ADVERTISEMENT

Lit Fest Terrorists

Update: 2019-02-10 05:30 IST

Subbu was excited. As Founder Director of our Colony Literature Festival, he was moderating the plenary session with the only published writer in our Festival. The hall was packed. Subbu asked director-type questions like why, when, where and what do you write. The writer talked about how wonderful a writer he was and who had endorsed his book. At the end of the session Subbu announced the much-awaited Q and A session. A few hands shot up instantly. 

ADVERTISEMENT

Subbu pointed at an academic type. The first question would set the bar for the festival. The old man rose with quiet dignity and held the mike in the manner of someone used to holding the mike. We held our breath. ‘Well, Mr, Writer, I am happy to know you have written all these books you say you have written. My name is Rambling Old Man. I retired 30 years ago. My grandparents are from Rampur. I studied in a government high school…’ Subbu waited a couple of minutes. ‘Yes?’ he interrupted. ‘What’s the question?’ 

Rambling Old Man was disoriented for a moment and lost his flow of thought. ‘I am coming to that,’ he said, offended. ‘We ate aloo parathas…’. Subbu made a sign. A couple of hefty looking blokes carried the old man away as he reminisced about his grand aunt fondly. 

‘Next question,’ said Subbu sharply. ‘Keep it short and to the point.’ The writer drank some water. He had been concentrating on the old man’s question-in-the-making and had lost his way in the middle. Wary of old fogies, Subbu chose a middle-aged lady this time. She had a big bindi and was dressed in an arty fashion. ‘Mr. Writer,’ she gushed. ‘You’re my favourite author. I love your work. I thoroughly enjoyed reading your book…I forget the name…the one on India’s freedom and how children are born…’ The author shook, literally. He had not written anything about how children were born and had no such intention either. He had written a love story with a difference. Subbu bellowed. ‘That’s Midnight Child madam…by another writer.’ The two hefty guys escorted the lady out. The writer was crestfallen. To have been told he was someone’s favourite writer and then being mistaken for someone else was a bit too much for his sensitive soul.  

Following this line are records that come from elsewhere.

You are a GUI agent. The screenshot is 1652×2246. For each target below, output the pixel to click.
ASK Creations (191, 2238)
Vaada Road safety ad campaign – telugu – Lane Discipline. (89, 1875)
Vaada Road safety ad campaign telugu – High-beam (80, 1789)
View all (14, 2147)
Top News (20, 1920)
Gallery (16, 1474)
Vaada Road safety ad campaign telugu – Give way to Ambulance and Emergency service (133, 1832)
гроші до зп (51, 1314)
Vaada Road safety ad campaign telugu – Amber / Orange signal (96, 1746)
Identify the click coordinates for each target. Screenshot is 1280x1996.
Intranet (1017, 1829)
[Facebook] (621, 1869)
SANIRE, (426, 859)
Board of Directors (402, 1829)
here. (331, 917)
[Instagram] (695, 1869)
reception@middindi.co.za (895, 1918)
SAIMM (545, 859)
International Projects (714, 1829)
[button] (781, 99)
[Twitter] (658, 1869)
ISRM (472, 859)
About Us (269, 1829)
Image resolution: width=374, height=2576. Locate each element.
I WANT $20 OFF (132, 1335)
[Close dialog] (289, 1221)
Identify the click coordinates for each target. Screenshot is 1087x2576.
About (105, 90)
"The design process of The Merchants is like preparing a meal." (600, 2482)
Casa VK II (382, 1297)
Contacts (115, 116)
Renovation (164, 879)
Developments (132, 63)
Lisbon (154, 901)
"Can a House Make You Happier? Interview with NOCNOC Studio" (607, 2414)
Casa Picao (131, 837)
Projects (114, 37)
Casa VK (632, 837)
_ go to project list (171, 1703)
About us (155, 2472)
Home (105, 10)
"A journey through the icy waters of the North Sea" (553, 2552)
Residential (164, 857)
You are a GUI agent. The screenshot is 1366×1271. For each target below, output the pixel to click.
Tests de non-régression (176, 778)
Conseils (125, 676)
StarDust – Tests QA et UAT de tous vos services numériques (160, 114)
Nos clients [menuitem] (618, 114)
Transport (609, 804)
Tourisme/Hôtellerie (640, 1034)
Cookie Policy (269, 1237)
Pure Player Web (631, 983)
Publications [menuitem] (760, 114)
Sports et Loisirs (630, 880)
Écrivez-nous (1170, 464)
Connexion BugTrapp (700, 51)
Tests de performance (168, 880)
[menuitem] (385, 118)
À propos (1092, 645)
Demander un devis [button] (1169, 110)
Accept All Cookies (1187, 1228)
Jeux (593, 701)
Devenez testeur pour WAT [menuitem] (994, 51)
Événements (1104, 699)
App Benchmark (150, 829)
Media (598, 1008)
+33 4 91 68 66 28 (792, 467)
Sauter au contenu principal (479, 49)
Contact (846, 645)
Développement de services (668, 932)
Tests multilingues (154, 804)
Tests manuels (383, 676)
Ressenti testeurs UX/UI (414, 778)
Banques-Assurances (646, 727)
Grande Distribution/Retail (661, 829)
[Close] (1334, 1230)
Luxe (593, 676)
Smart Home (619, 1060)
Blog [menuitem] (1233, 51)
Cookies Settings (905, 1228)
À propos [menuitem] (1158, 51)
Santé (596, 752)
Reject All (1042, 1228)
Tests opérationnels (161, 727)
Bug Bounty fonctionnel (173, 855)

Subbu was careful in his selection for the third question. His future as Director of CLF depended on this. He chose an eager student type. ‘Good morning everyone, respected sir. Myself Rattan, studying English Literature. I never read any books in my life…not even yours…please don’t feel bad. …I want to do my research in...’ ‘Sit down!’ thundered Subbu. The two hefty fellows led the boy away. ‘That ends the QA session,’ said Subbu curtly. ‘Buy books and get signed copies.’ 

The writer was all set to sign the first book when a cry went out - ‘Heroine Chingari is here’. There was a mini stampede as our readers ran to get her autograph on his book. I felt bad for the poor writer. Until Subbu pointed him out to me, leading the pack. ‘An endorsement and a selfie,’ said Subbu.

Festival over, I asked Subbu about the people who had asked questions. Why were they taken away like criminals? ‘They are Lit Fest terrorists,’ he said. ‘Dangerous lot. Specially trained to ask bad questions and sabotage our festival. We made arrangements so they are restrained, counseled and let off after the mikes are disconnected. Today we are the only ‘Bad Question Free Lit Fest’. My humble contribution to literature. You know, I think I could write a book on that.’ 

The Lit Fest was a big success. No questions asked.